Hmmm what's in the bag??









Whatever it is make sure it's secure!!


















Dave from 'La Grange Reptiles' bagging a docile (cold) caninus.









Jerry Cole owner of BJ Herp Supplies making the same comment about the snakes neck as I did.









Sunset in France nearing Calais on the motorway.


----------



## SNAKEWISPERA (Aug 27, 2007)

ophidianman said:


> image
> Chris Newman, Peter Curry and a disembodied hand.
> 
> image
> ...



Nice one mate, some lovely snakes there... I heard it was a good show?
:2thumb:


----------



## Triangulum (Apr 30, 2006)

Superb Photo's mate. Thanks for sharing.


----------



## hogboy (Aug 22, 2006)

Great pics, i loved the carpet 'of some kind' what was it ?
nearly went over to the other side with that one -)


----------



## SNAKEWISPERA (Aug 27, 2007)

hogboy said:


> Great pics, i loved the carpet 'of some kind' what was it ?
> nearly went over to the other side with that one -)

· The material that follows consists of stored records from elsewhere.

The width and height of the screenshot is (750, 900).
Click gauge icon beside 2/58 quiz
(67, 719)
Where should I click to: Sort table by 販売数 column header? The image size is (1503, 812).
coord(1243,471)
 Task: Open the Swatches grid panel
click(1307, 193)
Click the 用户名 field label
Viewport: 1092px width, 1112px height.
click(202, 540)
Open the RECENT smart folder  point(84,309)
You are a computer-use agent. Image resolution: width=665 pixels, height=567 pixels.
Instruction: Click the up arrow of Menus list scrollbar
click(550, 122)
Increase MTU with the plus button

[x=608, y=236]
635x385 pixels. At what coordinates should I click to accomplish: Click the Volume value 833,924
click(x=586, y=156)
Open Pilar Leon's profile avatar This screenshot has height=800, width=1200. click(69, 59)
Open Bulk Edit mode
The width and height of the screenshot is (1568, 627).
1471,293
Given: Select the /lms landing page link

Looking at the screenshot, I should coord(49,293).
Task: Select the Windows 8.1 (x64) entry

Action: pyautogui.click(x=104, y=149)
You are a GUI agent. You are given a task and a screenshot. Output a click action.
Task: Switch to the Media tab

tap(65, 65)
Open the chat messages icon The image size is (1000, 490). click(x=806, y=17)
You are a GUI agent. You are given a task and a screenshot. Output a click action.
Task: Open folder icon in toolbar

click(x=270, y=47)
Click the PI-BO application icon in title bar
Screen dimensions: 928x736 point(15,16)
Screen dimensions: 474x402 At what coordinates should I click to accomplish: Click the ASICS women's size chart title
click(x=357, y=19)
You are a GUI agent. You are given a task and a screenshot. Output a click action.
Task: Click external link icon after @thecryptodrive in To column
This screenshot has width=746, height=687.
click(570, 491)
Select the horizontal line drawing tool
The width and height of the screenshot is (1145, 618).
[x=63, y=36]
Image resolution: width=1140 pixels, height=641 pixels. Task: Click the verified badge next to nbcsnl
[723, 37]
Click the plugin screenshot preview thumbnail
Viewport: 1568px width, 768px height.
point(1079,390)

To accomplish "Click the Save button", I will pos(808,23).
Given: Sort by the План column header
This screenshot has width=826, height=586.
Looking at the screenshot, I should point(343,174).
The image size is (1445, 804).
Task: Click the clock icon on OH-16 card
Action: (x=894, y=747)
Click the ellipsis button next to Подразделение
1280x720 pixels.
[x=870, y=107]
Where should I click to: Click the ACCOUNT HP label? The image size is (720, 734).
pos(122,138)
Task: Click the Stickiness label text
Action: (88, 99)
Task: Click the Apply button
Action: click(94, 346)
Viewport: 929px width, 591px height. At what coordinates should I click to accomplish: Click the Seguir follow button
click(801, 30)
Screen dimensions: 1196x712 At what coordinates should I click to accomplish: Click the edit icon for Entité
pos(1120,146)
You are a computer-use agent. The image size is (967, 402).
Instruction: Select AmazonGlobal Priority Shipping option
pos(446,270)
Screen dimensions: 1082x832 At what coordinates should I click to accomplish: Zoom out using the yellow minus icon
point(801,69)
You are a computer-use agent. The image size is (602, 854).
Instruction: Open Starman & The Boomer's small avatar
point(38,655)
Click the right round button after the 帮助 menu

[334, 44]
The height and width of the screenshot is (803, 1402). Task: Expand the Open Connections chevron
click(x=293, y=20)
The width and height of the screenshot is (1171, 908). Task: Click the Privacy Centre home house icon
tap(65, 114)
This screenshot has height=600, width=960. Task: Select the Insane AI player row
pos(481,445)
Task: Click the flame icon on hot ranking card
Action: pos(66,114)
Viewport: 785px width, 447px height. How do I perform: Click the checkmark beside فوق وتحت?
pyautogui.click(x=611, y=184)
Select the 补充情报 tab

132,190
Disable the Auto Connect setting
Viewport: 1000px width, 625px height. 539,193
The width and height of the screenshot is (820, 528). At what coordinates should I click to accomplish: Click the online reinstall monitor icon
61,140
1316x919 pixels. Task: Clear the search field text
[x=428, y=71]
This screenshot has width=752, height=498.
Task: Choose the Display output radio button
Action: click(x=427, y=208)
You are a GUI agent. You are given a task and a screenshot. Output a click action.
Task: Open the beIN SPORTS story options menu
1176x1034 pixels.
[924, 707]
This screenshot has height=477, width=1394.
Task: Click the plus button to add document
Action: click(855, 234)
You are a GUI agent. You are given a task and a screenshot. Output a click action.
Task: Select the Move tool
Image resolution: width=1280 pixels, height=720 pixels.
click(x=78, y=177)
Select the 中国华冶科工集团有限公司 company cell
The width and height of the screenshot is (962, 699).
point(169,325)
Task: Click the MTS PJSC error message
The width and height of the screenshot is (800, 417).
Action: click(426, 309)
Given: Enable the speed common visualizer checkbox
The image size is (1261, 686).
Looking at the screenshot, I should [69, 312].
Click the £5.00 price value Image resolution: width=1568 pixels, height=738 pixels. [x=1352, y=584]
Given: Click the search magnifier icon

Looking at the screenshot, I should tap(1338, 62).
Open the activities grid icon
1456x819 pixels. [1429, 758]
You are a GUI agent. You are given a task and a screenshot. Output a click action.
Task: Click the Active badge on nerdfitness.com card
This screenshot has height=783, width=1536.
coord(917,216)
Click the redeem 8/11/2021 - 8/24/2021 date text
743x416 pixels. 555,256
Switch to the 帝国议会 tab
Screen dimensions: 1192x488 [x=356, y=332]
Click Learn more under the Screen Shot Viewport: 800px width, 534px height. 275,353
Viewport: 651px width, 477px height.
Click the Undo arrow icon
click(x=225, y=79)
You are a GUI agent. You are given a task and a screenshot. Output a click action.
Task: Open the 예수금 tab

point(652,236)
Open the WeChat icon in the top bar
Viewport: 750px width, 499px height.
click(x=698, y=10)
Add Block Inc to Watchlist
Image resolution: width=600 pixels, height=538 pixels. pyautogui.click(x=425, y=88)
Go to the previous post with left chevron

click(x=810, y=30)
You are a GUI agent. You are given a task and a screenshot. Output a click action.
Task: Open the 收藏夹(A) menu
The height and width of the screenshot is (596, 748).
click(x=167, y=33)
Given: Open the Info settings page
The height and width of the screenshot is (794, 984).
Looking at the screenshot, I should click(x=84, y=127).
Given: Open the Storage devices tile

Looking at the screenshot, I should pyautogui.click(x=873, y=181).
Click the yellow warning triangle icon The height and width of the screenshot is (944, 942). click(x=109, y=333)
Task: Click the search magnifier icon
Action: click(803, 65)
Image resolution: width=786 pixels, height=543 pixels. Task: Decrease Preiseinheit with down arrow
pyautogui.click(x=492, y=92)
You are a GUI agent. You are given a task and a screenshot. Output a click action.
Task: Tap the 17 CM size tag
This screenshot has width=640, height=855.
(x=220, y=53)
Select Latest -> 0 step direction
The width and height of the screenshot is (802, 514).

Looks like a carpondro, Not sure though....:flrt:


----------



## louodge (Sep 26, 2008)

hogboy said:


> Great pics, i loved the carpet 'of some kind' what was it ?
> nearly went over to the other side with that one -)
> 
> image


 
im sure its a carphondro a gtp x carpet


----------



## Pono (Jan 21, 2008)

Looks fantastic! I am really hoping i will be able to make the one in december 

Ed


----------



## Dead Out Reptiles (May 2, 2009)

hogboy said:


> Great pics, i loved the carpet 'of some kind' what was it ?
> nearly went over to the other side with that one -)
> 
> image


 
its deffo a carpondro


----------



## Declan123 (Dec 29, 2007)

Awesome, can't wait to go next year.


----------



## eco_tonto (Aug 1, 2008)

Yeah they were carpondro's only €1200 to, they were stunning!!! 

Corallus caninus!!?? That is my beautiful, wonderful (and also
when warm calm) Aru Morelia viridis, she is awesome and i am over the moon with her!

Cheers for the piccys mate! Was a good show im looking forward to dec


----------



## StevetheSnake (Mar 10, 2008)

Good to put a face to the name with Jerry Cole, he bred my suriname!


----------



## connor 1213 (Apr 6, 2009)

how much were the african pygmy hedgehog


----------



## louodge (Sep 26, 2008)

connor 1213 said:


> how much were the african pygmy hedgehog


i think between 50-90 Euro


----------



## KJ Exotics (Jun 16, 2007)

I seen some APH little as 50 up to 120.


----------



## ophidianman (Sep 5, 2008)

Corallus caninus!!?? That is my beautiful, wonderful (and also
when warm calm) Aru Morelia viridis, she is awesome and i am over the moon with her!

Doh....My bad. Memo to self put on glasses and pay more attention. She did look a nice specimen and a bonus that she's calm.


----------



## Victoria_O (Jan 11, 2009)

They carpondros were stunning!

For those that did not go to Rheda on the Sunday there were offspring from a jaguar carpet x gtp breeding and they were even better looking than the carpondros at Hamm.

Vicki x


----------



## eco_tonto (Aug 1, 2008)

ophidianman said:


> Corallus caninus!!?? That is my beautiful, wonderful (and also
> when warm calm) Aru Morelia viridis, she is awesome and i am over the moon with her!
> 
> Doh....My bad. Memo to self put on glasses and pay more attention. She did look a nice specimen and a bonus that she's calm.


Yeah im used to green tree snakeys being evil, so she is a result!


----------